One-trial in vitro conditioning of hermissenda regulates phosphorylation of ser-122 of csp24.

The regulation of the intrinsic excitability of a neuron is an important aspect of cellular and synaptic plasticity underlying learning and memory. Various voltage-dependent K(+) channels have been shown to be critical for the modification of membrane excitability. Components of the cytoskeleton have been proposed to contribute to the location, distribution, and function of diverse K(+) channels. However, the mechanisms underlying the regulation of the cytoskeleton by signaling pathways and the role of the cytoskeleton in the induction of intrinsic excitability is not understood. Hermissenda Csp24 is a beta-thymosin-like protein containing multiple actin-binding domains that contributes to intrinsic enhanced excitability produced by Pavlovian conditioning.

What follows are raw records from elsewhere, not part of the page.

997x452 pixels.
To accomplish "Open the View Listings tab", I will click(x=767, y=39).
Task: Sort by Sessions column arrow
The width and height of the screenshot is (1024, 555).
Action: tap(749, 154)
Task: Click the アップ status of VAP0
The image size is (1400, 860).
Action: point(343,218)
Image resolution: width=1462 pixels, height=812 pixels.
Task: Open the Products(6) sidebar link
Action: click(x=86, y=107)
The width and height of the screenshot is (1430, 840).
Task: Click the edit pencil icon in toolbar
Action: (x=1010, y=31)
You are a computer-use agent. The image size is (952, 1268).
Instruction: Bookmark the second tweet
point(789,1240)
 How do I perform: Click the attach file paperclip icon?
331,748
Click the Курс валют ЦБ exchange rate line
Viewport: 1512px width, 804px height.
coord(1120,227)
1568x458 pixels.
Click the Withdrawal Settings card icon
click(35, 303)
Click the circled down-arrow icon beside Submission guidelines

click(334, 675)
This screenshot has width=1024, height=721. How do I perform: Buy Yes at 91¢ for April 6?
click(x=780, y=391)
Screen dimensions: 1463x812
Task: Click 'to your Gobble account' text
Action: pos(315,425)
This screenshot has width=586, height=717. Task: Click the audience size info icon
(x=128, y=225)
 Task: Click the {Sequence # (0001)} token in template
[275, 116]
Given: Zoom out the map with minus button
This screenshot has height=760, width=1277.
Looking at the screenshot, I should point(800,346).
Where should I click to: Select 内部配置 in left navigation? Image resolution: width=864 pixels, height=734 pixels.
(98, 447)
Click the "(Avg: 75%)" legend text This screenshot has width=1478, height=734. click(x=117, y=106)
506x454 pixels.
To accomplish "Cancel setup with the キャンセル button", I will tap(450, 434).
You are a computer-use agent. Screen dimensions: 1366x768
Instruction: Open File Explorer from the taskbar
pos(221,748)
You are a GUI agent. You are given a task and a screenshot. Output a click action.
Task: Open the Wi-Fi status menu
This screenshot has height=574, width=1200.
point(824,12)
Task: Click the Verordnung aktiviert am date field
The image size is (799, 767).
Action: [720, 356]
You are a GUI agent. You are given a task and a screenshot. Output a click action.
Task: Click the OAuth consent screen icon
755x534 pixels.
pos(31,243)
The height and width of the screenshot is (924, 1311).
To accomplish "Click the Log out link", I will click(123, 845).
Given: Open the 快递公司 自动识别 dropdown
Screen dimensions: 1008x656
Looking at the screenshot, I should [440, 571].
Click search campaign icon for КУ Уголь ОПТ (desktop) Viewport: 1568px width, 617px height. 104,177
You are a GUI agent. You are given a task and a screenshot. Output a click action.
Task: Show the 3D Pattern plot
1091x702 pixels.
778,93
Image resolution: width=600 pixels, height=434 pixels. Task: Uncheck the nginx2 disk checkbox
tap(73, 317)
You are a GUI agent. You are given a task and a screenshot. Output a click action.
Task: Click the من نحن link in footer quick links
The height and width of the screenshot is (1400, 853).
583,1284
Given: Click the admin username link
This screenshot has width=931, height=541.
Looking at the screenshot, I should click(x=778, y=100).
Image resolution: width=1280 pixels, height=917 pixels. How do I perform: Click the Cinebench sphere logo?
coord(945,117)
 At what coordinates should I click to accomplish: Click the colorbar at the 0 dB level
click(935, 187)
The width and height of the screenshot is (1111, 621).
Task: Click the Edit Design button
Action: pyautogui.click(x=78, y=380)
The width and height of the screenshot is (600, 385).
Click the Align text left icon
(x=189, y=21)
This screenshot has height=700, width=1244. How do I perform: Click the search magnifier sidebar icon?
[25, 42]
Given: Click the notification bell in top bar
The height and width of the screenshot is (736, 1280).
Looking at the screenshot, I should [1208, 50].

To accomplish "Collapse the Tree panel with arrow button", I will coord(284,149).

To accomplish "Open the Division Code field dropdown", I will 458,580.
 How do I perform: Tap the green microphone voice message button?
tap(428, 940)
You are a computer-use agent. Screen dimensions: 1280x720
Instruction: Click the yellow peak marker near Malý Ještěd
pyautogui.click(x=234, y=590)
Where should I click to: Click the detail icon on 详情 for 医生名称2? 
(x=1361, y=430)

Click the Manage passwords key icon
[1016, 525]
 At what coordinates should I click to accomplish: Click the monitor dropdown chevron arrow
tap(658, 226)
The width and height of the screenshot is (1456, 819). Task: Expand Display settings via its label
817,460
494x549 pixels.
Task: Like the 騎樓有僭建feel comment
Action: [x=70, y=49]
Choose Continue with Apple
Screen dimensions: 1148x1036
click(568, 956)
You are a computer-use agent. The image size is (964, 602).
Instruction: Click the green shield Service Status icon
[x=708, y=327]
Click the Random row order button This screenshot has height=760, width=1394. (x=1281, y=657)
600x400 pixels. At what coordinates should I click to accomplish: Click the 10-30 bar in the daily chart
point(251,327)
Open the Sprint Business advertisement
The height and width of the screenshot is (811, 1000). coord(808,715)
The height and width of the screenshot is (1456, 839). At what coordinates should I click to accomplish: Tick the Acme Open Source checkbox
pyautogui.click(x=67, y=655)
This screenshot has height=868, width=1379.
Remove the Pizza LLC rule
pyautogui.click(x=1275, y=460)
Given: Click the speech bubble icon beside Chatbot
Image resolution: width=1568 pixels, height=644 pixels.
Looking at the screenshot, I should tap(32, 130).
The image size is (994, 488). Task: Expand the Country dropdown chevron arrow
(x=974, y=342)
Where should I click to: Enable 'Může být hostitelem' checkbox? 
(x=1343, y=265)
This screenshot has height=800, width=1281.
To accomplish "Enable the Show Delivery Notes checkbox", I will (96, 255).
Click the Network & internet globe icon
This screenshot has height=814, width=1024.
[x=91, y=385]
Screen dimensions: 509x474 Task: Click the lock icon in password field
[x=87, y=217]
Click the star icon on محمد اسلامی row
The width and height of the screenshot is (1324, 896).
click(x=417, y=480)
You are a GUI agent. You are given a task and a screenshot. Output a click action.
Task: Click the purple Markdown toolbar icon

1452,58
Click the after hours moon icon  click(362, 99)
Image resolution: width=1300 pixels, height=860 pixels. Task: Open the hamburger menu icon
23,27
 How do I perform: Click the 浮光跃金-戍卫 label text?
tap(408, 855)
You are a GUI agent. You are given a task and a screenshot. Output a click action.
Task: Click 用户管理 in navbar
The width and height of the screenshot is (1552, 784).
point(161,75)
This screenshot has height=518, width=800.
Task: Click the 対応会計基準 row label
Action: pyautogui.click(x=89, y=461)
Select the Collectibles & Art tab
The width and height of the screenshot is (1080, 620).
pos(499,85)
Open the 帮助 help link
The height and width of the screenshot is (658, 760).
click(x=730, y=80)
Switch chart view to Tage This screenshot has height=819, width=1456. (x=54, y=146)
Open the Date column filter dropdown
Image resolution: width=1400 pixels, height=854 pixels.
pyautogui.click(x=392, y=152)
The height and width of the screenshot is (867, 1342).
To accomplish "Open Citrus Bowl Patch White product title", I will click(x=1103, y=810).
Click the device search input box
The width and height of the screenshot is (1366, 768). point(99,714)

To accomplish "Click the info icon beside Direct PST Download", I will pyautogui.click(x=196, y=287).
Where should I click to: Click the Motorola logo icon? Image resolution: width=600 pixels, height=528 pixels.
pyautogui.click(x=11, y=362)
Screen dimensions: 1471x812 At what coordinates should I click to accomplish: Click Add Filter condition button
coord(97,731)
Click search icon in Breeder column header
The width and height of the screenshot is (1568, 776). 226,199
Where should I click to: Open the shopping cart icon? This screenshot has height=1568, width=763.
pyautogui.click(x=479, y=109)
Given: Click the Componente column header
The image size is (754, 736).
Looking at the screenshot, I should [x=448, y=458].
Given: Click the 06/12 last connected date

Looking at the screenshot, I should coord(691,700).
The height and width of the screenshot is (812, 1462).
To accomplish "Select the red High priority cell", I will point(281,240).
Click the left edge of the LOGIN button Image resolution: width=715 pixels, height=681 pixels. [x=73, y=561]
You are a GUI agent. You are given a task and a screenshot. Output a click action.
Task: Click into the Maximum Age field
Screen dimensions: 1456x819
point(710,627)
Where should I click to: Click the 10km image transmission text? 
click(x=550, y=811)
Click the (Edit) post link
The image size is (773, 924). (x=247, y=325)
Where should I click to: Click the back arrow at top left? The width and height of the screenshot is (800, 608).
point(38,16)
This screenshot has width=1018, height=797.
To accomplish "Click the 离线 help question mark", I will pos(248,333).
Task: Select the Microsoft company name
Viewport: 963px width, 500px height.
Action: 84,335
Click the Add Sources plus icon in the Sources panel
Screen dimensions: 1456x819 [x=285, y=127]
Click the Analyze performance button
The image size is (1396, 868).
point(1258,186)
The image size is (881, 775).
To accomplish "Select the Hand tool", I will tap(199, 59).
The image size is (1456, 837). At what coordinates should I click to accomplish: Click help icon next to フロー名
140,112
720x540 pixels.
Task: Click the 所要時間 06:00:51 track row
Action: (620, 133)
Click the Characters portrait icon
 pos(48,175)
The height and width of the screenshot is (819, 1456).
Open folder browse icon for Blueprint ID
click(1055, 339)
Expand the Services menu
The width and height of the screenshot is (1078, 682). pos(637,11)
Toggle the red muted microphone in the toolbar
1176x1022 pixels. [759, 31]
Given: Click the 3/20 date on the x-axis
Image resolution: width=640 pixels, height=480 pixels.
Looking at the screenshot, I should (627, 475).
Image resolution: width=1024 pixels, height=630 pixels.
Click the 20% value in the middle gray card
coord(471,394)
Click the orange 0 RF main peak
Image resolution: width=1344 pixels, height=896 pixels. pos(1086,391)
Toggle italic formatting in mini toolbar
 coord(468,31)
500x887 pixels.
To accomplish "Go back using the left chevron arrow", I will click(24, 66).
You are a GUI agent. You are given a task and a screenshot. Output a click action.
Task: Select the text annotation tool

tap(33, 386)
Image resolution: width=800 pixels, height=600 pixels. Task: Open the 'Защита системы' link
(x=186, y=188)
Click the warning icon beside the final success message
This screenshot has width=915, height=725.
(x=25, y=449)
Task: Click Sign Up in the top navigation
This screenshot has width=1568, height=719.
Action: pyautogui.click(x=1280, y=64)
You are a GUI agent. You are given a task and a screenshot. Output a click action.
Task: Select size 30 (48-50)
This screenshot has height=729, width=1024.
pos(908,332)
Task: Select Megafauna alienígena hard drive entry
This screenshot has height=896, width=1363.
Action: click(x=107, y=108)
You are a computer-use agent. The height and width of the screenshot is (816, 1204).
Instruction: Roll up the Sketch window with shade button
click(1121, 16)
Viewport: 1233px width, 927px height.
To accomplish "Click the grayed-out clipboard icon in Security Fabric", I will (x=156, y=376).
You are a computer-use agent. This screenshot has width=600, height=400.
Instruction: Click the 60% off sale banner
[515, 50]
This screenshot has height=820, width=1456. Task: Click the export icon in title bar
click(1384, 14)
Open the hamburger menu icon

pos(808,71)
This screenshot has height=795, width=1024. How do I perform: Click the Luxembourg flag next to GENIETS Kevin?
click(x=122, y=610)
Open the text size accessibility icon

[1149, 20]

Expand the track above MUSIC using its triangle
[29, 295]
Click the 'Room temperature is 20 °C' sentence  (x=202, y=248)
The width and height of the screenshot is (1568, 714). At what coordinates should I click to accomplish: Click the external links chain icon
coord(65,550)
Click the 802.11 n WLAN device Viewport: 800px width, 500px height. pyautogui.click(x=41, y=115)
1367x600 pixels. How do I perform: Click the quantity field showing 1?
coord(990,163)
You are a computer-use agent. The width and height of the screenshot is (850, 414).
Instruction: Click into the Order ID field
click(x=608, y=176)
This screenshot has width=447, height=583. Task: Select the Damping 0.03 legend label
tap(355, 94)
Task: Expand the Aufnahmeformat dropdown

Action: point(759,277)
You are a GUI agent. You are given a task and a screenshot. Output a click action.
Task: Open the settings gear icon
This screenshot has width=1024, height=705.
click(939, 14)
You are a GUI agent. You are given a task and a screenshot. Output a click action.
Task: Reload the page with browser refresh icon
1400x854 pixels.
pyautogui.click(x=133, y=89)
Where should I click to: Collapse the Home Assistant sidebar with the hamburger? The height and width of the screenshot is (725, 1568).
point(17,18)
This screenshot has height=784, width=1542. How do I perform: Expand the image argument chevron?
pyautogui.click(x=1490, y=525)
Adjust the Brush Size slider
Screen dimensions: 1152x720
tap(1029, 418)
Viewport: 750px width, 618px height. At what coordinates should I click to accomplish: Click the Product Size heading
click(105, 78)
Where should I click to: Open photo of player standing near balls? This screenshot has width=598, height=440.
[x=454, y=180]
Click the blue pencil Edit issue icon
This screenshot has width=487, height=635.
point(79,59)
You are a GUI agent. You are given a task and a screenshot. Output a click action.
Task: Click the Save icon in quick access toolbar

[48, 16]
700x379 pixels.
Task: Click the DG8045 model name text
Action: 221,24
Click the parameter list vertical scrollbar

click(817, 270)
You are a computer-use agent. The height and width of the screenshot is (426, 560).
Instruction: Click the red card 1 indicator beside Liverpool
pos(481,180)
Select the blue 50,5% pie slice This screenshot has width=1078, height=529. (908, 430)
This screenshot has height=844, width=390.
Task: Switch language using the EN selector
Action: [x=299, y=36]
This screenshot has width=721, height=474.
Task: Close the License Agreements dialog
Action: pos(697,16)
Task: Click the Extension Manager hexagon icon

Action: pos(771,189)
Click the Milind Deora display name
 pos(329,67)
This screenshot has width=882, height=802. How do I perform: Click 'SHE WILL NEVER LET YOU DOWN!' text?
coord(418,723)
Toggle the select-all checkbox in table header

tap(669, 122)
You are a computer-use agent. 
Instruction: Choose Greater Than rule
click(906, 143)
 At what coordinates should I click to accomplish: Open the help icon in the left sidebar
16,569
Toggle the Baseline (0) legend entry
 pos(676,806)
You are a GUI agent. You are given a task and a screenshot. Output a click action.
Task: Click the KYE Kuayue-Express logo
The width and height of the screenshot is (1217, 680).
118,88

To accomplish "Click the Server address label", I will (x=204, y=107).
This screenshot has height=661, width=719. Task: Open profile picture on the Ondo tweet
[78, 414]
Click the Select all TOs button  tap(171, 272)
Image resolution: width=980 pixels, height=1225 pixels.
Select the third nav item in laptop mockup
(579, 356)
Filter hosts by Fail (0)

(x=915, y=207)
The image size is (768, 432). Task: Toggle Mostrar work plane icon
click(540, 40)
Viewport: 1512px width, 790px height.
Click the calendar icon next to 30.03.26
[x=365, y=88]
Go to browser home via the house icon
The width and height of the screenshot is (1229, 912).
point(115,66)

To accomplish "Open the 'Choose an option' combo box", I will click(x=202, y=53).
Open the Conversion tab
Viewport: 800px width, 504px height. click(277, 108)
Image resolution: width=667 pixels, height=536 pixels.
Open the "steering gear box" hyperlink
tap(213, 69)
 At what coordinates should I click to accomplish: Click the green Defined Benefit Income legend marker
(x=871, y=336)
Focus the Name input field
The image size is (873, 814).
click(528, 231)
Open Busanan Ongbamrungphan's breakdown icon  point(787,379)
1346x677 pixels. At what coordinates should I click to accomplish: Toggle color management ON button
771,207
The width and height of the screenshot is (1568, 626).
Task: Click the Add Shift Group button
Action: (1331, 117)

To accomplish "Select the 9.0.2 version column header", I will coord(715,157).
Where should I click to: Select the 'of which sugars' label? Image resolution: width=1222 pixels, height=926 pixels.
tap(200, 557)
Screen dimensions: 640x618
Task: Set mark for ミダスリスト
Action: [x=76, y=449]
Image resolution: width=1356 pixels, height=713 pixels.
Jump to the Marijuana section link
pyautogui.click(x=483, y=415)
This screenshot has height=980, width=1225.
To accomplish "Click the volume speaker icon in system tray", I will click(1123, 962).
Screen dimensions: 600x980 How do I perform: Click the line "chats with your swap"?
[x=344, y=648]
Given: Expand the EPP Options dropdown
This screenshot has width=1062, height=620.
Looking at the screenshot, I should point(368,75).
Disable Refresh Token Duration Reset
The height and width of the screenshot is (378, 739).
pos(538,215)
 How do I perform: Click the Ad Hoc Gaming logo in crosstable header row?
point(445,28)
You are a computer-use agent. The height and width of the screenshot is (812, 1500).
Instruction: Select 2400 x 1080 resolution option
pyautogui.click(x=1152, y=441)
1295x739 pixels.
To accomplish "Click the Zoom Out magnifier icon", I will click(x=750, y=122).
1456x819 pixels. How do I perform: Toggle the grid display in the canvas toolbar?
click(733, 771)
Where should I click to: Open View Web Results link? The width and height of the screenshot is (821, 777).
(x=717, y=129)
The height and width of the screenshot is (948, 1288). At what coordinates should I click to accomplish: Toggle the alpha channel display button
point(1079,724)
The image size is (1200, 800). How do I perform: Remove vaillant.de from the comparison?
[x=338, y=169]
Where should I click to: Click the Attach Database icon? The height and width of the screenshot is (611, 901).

One-trial in vitro conditioning produces a significant reduction in the A-type transient K(+) current (I(A)) and a depolarized shift in the steady-state activation curve of I(A). Intermediate and long-term enhanced excitability produced by one-trial conditioning is also dependent on the expression and phosphorylation of Csp24. Blocking the expression of Csp24 with an antisense oligonucleotide inhibits the development of intermediate-term enhanced excitability and the concomitant reduction in I(A) normally produced by one-trial in vitro conditioning. In this report using two-dimensional gel PAGE and electrospray mass spectrometry, we have identified two phosphorylation sites on Csp24. Using phospho-specific antibodies with Western blot analysis and immunoprecipitation procedures we show that one-trial in vitro conditioning results in an increase in the phosphorylation of Ser-122, but not Ser-49 of Csp24.